Finally, to allow convenient use of the POS with polymorphic objects
we encourage the application programmer to declare a virtual function
for accessing the dossier of a class:

        virtual dossier_c *__get_dossier() const;

This allows the application and POS interface to access the dossier of
conforming objects simply.  For objects which do not support the
__get_dossier member function, the application must provide the
dossier handle explicitly.  This is done by calling a dossier lookup
function which accepts the string name of the requested class and
returns a pointer to the dossier.  These interfaces allow simple and
convenient access for classes under application programmer control,
while still allowing other classes to persist.  After the dossier for
the root object is obtained, dossiers for other objects in the graph
can be accessed through the root object dossier.

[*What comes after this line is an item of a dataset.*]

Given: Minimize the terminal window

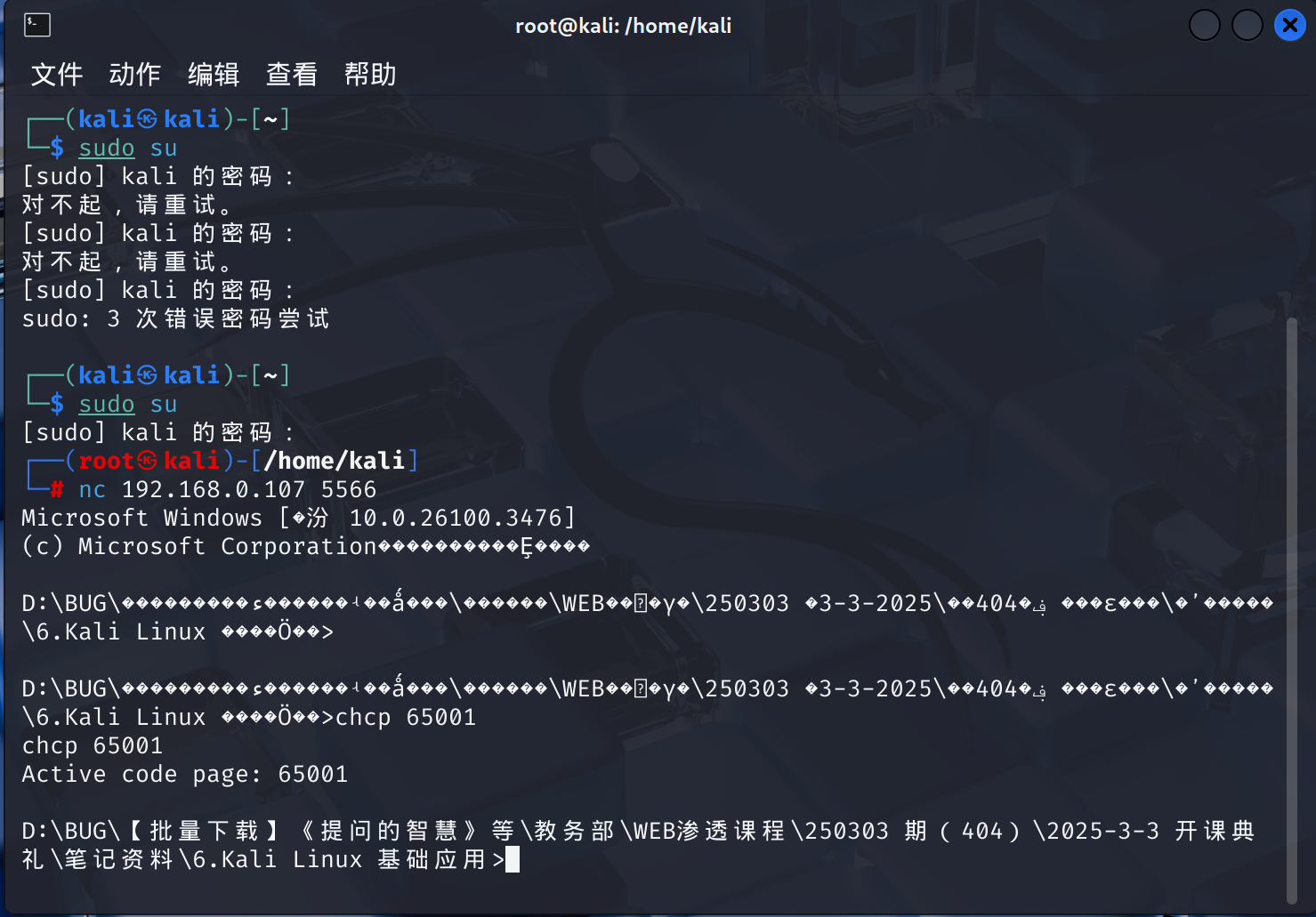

Once an application's class declarations (e.g., .h files) have been
adapted to express these extra-linguistic features, they become the
application's class description.  These files are read and analyzed by
a preprocessor based on the C++ grammar written by James Roskind[23].
The preprocessor emits auxiliary C++ files which construct instances
of class dossiers embodying the class descriptions, including
associated annotations.  These emitted files are compiled and linked,
along with a support library, into an application to implement the
client side of the POS.  Note that client source files are only read,
not transformed, in this process.  The application causes an object to
persist through an explicit store function call.  Similarly, objects
are loaded from the persistent store by calling a load function with
the appropriate OID.


5 Capture of Compiler and Platform Characteristics

To build a complete description of objects, including data member
layout, the dossier generator must mirror the algorithms of the
current compiler and would therefore not be particularly portable.  We
avoid this problem by separating the dossier into machine/compiler
independent and dependent portions.  The compiler independent portion
is constructed by the dossier generator while the dependent portion is
computed at run-time from auto-configuring code written into the
dossier initializer.  The compiler and machine dependent structures
gather three types of information: size and format of data types,
location of data members in objects, and handles on member functions.
We discuss each briefly.

To allow dossier code to read and write objects on differing platforms
(both hardware and software) the polymorphic I/O code must know the
size of each data type and its format when written to a persistent
store.  Size information is easily acquired through the use of the
sizeof compiler directive.  Also, byte order and floating point format
must be determined.  In the worst case, these characteristics must be
explicitly specified for each platform making the dossier source code
non-portable.  In the normal case, however, byte order can be
determined through simple calculations and floating point format can
be acquired through host configuration files.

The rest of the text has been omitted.